機械系の設計者の方は、新しく部品を設計する際には前モデルの部品を参考にされるケースが多いと思います。
その際によく感じることは、「なぜこの形状しているんだろう?」という疑問。
ほとんどの場合その理由があるはずです。理由がないのは何も考えずに設計した場合です。(これは設計とは言えない)
身の周りのものでも、なぜこんな形しているんだろう? と感じたことがあるはずです。
例えば、鉛筆と色鉛筆の形の違い を例にとります。
鉛筆は六角形が普通なのに、色鉛筆は丸が普通です。この差は何でしょう?
鉛筆が六角形の理由、1つ目は転がりにくくするためです。机の上に置いたときに丸だと転がるので、角を作ってそれを防止しています。
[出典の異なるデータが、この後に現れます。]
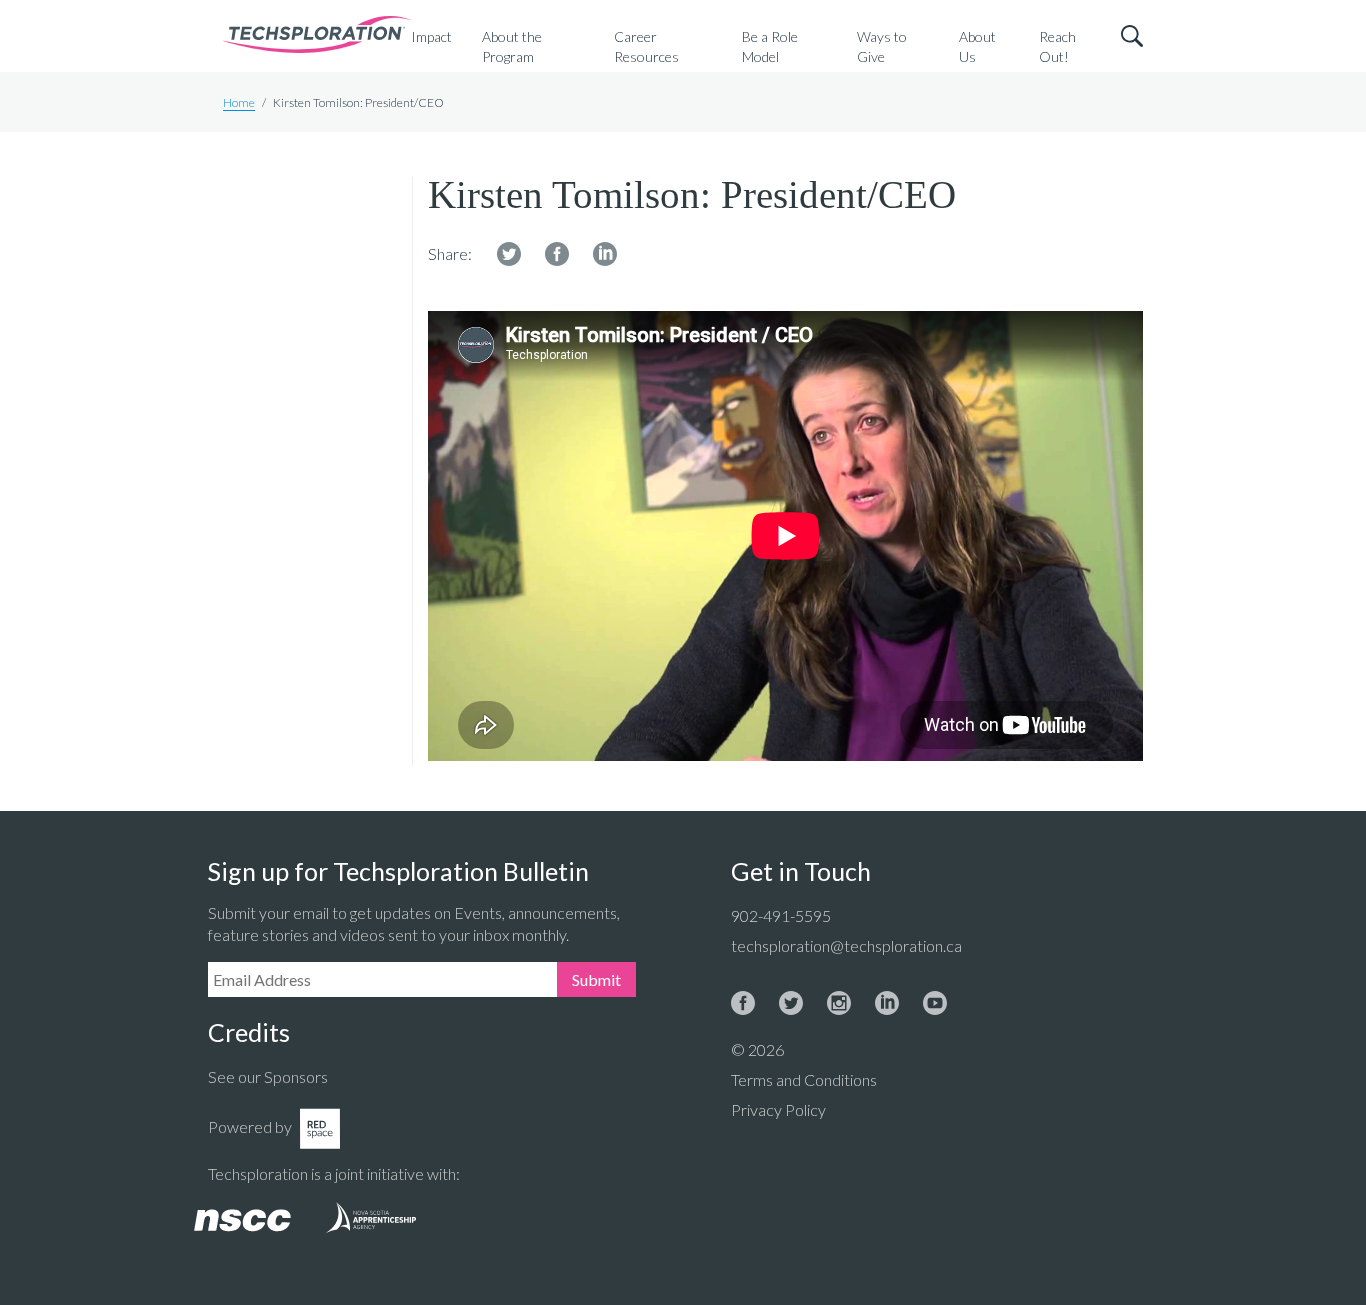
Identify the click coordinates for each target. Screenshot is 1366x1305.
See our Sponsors (268, 1076)
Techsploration (317, 36)
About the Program (512, 46)
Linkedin (605, 254)
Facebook (557, 254)
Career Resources (646, 46)
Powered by (250, 1126)
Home (239, 102)
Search (1132, 36)
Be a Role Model (770, 46)
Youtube (935, 1003)
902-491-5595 (781, 915)
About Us (977, 46)
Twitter (509, 254)
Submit (596, 979)
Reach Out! (1057, 46)
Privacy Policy (778, 1109)
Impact (431, 36)
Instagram (839, 1003)
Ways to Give (882, 46)
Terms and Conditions (804, 1079)
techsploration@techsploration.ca (846, 945)
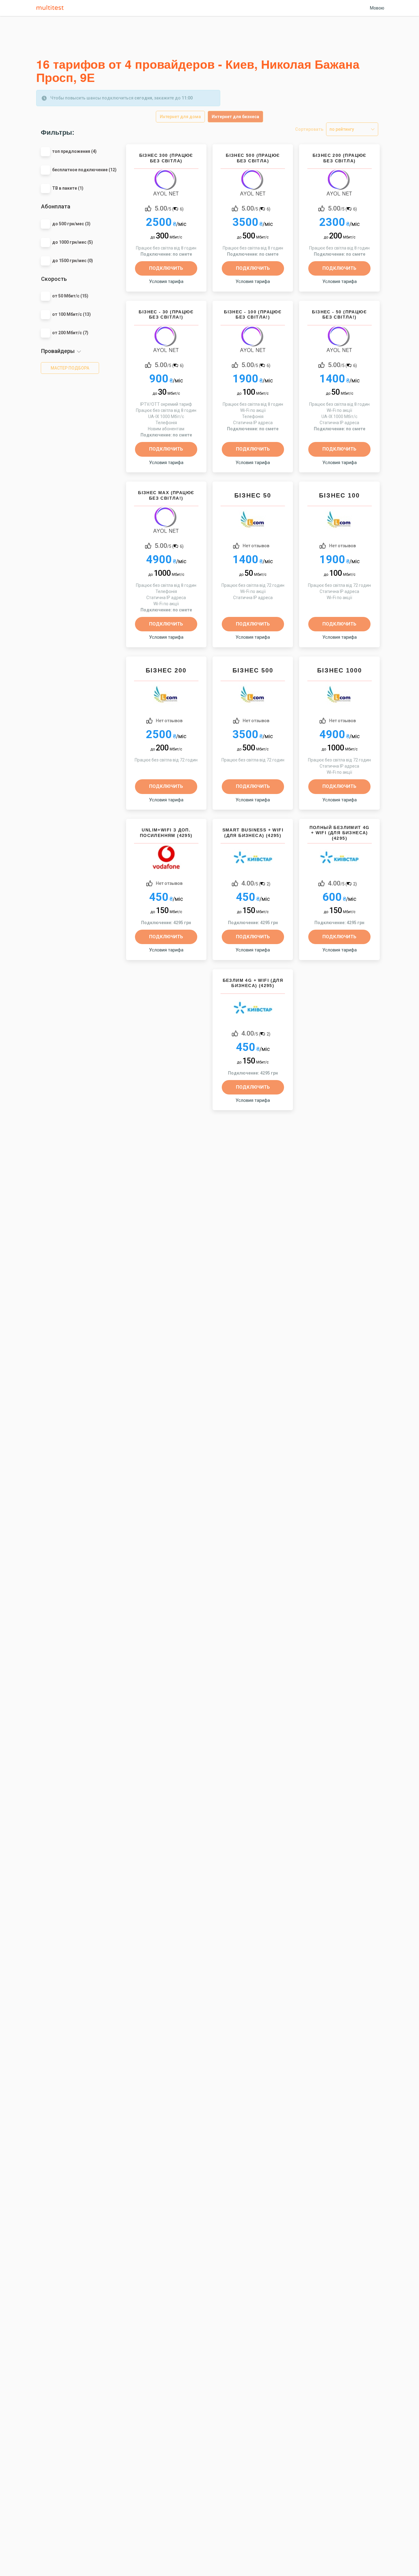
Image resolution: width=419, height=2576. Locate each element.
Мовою (377, 8)
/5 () (169, 208)
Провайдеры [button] (58, 351)
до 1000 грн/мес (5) (72, 242)
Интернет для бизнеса (235, 116)
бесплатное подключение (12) (84, 169)
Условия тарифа (166, 281)
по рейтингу (341, 129)
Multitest (51, 8)
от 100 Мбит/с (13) (71, 314)
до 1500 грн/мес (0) (72, 260)
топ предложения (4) (74, 151)
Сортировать (309, 129)
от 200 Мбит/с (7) (70, 332)
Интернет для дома (180, 116)
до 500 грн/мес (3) (71, 223)
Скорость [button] (54, 279)
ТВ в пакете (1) (67, 188)
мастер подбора (70, 368)
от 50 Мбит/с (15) (70, 295)
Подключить (166, 268)
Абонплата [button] (55, 206)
2つ目の理由は、持ちやすさ です。通常、鉛筆を持つときは3本の指で持つので、3の倍数であることが持ちやすさにつながります。三角では、角が鋭角すぎて持ちにくく、九角だと丸に近くなって転がりやすい、そこでその中間の六角に決まったそうです。
では、色鉛筆はなぜ丸なのでしょう?
色鉛筆の使い方は文字を描くよりも色を塗る方が多くなり、鉛筆とは持ち方が変わるので3の倍数を意識する必要がありません。色鉛筆の芯は鉛筆よりも強度が弱く太くなっているので、六角形だと辺の部分の厚みが少なくなってしまい芯を十分に保護する事ができなかったそうです。そのため均一に芯を保護できる丸軸が採用されています。
最近では、強度の問題も改善された六角形の色鉛筆もあるようです。
形にはすべて意味があります。
部品設計で参考にしようとした前モデルの形状の理由がわからない場合でも必ず理由はあるはずです。
・強度の確保
・組立しやすくするため
・保管時、輸送時に重ねた時のスペース効率
・成形、加工設備の制約
・部品交換しやすくるため
・ユーザー、工事業者の要望
・材料費、成形加工費削減等のコスト低減
等々。
前モデルの担当の方が在籍している場合でも、その理由を聞く前にまずは自分で考えてみてほしい。
本来は技術伝承のためにも、設計内容に関しては書面に残しておくことが一番望ましいと思います。
自分で部品設計するときも、形状の理由を説明できる設計を目指してください!